It made sense. He even made it sound routine. I still couldn’t keep the tone of panic out of my voice. “What am I going to do?”
“You’re going to go to Washington, D.C., and answer the nice senators’ questions.”
That was on the other side of the country. How much time did I have? Could I drive it? Fly? Did I have anything I could wear to Congress? Would they tell me the questions they wanted to ask ahead of time, as if I could study for it like an exam?
They didn’t expect me to do this by myself, did they?
“Ben? You have to come with me.”
Now he sounded panicked. “Oh no. They’re just going to ask you questions. You don’t need a lawyer there.”
“Come on. Please? Think of it as a vacation. It’ll all go on the expense account.”
“I don’t have time—”
“Honestly, what do you think the odds are that I can keep out of trouble once I open my mouth? Isn’t there this whole ‘contempt of Congress’ thing, that happens when I say something that pisses them off? Would you rather be there from the start or have to fly in, in the middle of things, to get me out of jail for mouthing off at somebody important?”

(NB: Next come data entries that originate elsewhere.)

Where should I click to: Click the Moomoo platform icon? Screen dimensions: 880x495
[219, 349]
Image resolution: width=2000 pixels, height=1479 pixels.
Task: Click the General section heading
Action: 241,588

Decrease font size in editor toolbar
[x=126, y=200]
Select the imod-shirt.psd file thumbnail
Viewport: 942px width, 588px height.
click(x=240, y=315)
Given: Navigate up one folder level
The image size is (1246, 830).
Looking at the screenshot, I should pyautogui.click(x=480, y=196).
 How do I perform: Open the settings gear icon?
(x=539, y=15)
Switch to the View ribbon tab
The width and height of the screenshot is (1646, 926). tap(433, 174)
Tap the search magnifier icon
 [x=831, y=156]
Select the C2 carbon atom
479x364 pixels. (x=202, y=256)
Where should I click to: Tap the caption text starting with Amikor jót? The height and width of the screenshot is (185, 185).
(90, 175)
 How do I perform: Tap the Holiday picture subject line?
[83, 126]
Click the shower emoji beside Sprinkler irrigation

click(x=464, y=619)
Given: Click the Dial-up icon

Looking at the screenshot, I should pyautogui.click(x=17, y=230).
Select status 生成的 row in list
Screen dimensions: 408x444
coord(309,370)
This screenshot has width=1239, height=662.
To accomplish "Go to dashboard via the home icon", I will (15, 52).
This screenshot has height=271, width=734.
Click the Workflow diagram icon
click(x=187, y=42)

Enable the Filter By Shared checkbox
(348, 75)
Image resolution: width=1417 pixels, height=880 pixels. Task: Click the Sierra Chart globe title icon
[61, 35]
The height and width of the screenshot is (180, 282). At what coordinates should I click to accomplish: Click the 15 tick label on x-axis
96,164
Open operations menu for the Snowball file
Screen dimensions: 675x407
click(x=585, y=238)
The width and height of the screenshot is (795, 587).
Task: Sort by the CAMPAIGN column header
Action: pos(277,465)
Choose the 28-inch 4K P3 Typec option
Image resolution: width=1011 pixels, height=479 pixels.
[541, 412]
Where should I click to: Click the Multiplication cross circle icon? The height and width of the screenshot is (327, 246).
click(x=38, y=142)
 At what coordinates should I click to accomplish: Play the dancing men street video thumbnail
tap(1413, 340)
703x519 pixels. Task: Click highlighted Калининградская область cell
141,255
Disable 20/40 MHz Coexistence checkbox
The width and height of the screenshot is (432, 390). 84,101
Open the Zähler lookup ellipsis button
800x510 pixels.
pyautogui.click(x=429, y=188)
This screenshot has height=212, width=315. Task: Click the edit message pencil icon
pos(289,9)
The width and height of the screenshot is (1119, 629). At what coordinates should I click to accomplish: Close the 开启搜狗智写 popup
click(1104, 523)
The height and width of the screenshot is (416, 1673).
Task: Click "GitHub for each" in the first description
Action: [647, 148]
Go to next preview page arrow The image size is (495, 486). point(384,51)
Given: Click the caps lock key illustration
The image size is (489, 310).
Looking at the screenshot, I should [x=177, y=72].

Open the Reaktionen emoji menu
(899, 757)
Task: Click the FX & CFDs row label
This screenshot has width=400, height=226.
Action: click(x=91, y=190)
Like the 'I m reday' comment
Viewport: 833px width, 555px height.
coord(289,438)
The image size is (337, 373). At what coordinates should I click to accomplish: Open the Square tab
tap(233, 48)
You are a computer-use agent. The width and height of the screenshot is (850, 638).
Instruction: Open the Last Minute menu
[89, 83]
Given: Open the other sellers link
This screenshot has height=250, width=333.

His sigh was that of a martyr. “When you’re right, you’re right.”
Victory! “Thanks, Ben. I really appreciate it. When do we need to be there?”
“We’ve got a couple of weeks yet.”
And here I was, going the wrong way.
“Can I drive there from Barstow in time?”
“What the hell are you doing in Barstow?”
“Driving?”
Ben made an annoyed huff and hung up on me.
So, I was going to Washington, D.C.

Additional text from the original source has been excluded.